Supraoptimal peptide-major histocompatibility complex causes a decrease in bc1-2 levels and allows tumor necrosis factor alpha receptor II-mediated apoptosis of cytotoxic T lymphocytes.

Cytotoxic T lymphocytes (CTLs) are primary mediators of viral clearance, but high viral burden can result in deletion of antigen-specific CTLs. We previously reported a potential mechanism for this deletion: tumor necrosis factor (TNF)-alpha-mediated apoptosis resulting from stimulation with supraoptimal peptide-major histocompatibility complex. Here, we show that although death is mediated by TNF-alpha and its receptor (TNF-RII), surprisingly neither the antigen dose dependence of TNF-alpha production nor that of TNF-RII expression can account for the dose dependence of apoptosis.

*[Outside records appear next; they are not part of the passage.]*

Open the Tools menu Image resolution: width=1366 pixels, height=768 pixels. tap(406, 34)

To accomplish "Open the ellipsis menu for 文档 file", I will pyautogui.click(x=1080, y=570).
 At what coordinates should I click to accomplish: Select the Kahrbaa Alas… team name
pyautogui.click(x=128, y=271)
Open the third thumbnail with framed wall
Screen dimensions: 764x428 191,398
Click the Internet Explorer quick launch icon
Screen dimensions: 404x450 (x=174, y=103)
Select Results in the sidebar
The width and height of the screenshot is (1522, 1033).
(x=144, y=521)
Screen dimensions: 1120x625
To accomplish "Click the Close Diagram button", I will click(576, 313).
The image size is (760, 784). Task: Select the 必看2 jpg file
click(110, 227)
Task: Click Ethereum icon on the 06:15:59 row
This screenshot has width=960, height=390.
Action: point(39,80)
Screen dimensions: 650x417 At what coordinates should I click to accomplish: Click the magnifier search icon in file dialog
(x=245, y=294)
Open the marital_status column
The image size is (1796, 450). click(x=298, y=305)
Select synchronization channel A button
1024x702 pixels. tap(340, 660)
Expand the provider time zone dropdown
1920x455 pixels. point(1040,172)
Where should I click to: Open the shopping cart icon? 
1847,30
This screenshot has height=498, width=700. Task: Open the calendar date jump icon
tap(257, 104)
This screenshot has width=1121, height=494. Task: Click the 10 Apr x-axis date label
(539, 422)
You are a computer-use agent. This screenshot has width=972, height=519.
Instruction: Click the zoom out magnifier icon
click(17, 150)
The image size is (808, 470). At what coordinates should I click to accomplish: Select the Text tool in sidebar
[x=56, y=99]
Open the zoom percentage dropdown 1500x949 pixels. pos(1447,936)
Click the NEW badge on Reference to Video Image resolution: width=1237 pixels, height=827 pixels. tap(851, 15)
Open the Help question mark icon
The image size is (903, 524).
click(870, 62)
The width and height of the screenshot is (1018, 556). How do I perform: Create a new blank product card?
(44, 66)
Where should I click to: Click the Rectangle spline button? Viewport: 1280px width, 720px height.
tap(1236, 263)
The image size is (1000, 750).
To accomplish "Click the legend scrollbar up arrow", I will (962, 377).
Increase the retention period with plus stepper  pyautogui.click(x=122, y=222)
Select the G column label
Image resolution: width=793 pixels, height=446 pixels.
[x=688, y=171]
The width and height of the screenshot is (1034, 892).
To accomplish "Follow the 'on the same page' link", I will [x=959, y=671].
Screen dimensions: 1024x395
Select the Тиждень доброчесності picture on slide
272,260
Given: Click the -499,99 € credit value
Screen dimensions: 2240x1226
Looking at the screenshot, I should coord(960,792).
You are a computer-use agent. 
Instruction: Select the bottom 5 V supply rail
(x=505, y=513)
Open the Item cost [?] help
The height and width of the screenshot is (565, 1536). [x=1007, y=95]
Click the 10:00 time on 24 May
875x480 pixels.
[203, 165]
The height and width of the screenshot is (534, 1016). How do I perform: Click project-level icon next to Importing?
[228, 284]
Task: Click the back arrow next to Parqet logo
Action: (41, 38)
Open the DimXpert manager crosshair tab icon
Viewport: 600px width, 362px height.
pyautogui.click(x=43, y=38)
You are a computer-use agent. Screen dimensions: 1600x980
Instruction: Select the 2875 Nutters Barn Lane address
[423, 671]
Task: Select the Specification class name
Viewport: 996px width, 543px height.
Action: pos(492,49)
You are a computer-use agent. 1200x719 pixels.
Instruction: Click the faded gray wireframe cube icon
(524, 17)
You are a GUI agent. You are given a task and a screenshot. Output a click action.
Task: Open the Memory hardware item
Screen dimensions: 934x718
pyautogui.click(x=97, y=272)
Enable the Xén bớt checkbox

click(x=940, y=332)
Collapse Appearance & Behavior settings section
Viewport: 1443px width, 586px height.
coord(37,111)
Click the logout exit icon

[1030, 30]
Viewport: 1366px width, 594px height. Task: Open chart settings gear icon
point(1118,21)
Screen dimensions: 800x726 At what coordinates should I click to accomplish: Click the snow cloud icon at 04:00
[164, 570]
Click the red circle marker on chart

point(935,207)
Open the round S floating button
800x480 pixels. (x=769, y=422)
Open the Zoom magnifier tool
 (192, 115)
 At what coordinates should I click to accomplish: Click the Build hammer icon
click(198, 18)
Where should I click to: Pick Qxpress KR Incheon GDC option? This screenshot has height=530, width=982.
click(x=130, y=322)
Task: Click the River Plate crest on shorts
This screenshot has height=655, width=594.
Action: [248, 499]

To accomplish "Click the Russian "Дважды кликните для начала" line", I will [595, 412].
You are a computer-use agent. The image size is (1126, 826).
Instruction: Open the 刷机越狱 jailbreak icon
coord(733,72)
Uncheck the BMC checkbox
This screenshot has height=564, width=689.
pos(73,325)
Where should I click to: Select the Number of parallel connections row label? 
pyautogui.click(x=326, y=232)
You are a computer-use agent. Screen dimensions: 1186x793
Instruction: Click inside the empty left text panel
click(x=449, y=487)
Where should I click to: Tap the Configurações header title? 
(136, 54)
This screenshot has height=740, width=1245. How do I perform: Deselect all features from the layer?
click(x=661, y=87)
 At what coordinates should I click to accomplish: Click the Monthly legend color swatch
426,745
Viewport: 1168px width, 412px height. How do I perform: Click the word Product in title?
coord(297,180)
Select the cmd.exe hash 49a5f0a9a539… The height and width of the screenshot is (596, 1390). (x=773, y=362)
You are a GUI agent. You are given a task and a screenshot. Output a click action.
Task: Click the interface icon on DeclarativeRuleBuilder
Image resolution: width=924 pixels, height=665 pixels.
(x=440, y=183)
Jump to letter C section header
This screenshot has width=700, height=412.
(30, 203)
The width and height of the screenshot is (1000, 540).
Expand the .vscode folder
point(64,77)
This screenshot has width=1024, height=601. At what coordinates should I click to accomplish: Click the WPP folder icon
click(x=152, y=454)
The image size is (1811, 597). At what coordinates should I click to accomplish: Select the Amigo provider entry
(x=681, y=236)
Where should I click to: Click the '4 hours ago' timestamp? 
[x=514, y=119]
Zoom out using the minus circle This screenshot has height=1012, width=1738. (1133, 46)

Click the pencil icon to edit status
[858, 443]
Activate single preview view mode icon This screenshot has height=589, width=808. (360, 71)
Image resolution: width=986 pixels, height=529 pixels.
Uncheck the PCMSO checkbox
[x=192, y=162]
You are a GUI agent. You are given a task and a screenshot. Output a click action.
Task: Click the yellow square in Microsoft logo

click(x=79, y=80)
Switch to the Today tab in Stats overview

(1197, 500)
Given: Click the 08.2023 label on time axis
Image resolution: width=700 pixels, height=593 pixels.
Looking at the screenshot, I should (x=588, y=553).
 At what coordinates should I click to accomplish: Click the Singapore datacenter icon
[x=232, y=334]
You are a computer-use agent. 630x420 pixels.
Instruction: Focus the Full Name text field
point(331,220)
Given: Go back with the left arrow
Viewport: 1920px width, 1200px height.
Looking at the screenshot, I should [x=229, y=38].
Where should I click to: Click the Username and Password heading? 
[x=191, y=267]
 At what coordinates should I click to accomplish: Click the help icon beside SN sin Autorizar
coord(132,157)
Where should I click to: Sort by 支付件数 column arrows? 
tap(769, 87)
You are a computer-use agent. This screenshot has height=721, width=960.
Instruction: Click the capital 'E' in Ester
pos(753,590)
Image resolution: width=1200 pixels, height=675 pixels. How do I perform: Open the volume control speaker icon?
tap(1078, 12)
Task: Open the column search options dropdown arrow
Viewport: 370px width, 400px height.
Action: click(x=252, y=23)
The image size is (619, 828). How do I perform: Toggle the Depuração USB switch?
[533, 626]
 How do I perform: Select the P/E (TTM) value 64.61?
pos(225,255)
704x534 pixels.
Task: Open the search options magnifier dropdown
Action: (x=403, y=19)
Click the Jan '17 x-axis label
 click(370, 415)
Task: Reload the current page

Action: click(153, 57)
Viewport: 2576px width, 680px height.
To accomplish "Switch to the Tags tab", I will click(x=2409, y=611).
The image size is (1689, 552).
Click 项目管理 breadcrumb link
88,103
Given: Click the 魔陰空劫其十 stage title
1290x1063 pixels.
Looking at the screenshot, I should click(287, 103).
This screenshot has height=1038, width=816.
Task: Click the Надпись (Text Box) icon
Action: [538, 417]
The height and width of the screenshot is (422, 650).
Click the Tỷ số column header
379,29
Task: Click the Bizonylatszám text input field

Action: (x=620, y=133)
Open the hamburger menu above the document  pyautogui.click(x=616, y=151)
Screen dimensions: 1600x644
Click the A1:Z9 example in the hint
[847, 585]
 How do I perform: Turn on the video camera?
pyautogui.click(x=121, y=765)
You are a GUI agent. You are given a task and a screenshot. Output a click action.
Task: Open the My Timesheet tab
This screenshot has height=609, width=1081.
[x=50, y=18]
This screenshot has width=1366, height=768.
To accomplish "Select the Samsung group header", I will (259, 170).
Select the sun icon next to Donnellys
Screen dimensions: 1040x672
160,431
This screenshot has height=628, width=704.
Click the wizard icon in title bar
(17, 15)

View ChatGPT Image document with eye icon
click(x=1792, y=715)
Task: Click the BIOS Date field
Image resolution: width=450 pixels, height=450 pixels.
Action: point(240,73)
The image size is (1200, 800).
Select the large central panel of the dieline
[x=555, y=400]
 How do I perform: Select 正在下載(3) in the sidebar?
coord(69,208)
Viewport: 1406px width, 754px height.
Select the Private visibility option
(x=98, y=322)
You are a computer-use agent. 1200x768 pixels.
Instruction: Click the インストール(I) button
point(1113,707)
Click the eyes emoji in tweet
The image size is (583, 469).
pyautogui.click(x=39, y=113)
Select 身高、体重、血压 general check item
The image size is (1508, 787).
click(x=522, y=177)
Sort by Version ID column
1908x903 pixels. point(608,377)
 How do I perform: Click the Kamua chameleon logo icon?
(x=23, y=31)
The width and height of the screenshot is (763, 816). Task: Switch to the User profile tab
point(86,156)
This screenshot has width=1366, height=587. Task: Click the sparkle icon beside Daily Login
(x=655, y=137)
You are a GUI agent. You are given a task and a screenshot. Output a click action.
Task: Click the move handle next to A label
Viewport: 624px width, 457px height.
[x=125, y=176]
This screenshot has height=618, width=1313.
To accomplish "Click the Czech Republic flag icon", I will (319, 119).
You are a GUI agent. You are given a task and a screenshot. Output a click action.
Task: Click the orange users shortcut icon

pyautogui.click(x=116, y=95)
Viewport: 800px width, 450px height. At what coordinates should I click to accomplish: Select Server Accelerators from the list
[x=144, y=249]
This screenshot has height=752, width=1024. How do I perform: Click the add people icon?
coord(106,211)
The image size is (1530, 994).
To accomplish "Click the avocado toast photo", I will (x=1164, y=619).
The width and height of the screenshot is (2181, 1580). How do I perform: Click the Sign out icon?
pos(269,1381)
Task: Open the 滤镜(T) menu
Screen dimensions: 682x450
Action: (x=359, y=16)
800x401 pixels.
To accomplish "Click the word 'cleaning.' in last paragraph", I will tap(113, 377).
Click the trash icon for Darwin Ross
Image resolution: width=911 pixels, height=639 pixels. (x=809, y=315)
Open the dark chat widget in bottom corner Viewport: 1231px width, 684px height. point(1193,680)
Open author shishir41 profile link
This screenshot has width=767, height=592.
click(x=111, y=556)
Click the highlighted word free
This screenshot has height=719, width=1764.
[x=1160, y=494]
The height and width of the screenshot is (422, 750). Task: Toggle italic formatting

Rather, a previously unrecognized effect of supraoptimal antigen in markedly decreasing levels of the antiapoptotic protein Bc1-2 was discovered and is likely to account for the gain in susceptibility or competence to sustain the death signal through TNF-RII. This decrease requires a signal through the TCR, not just through TNF-RII. Although death mediated by TNF-RII is not as widely studied as that mediated by TNF-RI, we show here that it is also dependent on proteolytic cleavage by caspases and triggered by a brief initial encounter with antigen. These results suggest that determinant density can regulate the immune response by altering the sensitivity of CTLs to the apoptotic effects of TNF-alpha by decreasing Bc1-2 levels.